For 15,000 years virtually everything humans consumed was produced in their immediate community: the foods we ate, the clothes we wore, and the means by which we travelled were all very insular. This changed during the late eighteenth and early nineteenth centuries as a new generation of entrepreneurs and inventors left their mark on the world.

When the Industrial Revolution began in Britain, old manufacturing processes were dumped in favour of the new speed and efficiency afforded by things like new machinery, steam power, and mechanised factories.

Manchester’s rise to industrial pre-eminence; as coined by Victorian era Prime Minister Benjamin Disraeli “as great an exploit as Athens”; is largely tied up in its geography. Manchester’s location situated near the valley hills in the Pennines; combined with its damp climate; made it perfect for new water powered cotton mills. Manchester soon became the natural centre for production of cotton and yarn, as well as slowly becoming a hub for trading the fruits of this burgeoning industry. Textile mills were often described as ‘hives of activity’, with the workers inside being the busy bees making everything run. This was a metaphor that stuck as the emblem of the bee came to signify all that is Manchester: industriousness, innovation, and solidarity.

In contemporary Manchester the worker bee can be seen across the city: from the clock face of the Palace Hotel to the mosaic flooring of Manchester Town Hall. Yet the Bee isn’t a simplistic representation of the Industrial Revolution, it’s inseparable from the solidarity amongst the new Mancunian working class. It was in Manchester that philosophical giant Friedrich Engels researched for his indictment of the Industrial Revolution: The Condition of the Working Class in England. In this book Engels fleshed out the concept of ‘social murder’: how an economic system predicated on the profits of industrialists pushed workers to their deaths. Many working in the mills passed away needlessly: things like the collapse of squalid housing, being trapped in factory machinery, and the prevalence of diseases such as scarlet fever were all common causes of death.

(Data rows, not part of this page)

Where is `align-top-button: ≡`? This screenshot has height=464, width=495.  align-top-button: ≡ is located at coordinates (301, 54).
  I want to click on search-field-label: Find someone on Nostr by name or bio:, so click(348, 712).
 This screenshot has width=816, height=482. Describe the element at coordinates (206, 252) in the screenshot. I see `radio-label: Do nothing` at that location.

Therefore, Manchester has become the site of a wider revolutionary and critical understanding of the Industrial Revolution. Engels’s work resonates around Manchester and the world over today: as testament to his statue outside Manchester’s HOME cinema. Furthermore, it would be remiss not to connect Manchester’s past to the contemporary. You’d be forgiven for thinking that the shining lights of Salford’s Media City and the metropolitan opulence of the Northern Quarter are evidence that Manchester has left behind the smog and squalor of the Industrial era. Yet a recent UN report had Britain as one of the most unequal places in the world, with Manchester itself suffering from a homelessness epidemic.

The symbols of the Worker Bee and Engels are massively interconnected: Manchester was the physical and intellectual centre of the Industrial Revolution. Therefore, to understand and get the most out of Manchester you must engage yourself with its Industrial history, its troubles past and contemporary. Visit the John Rylands Library, the mills in Ancoats, attend that march, donate to local charities, and don’t ignore that person with the empty coffee cup. Make sure your time in Manchester is spent as a member of the historically rich centre that it is: rather than as a visitor of a safari.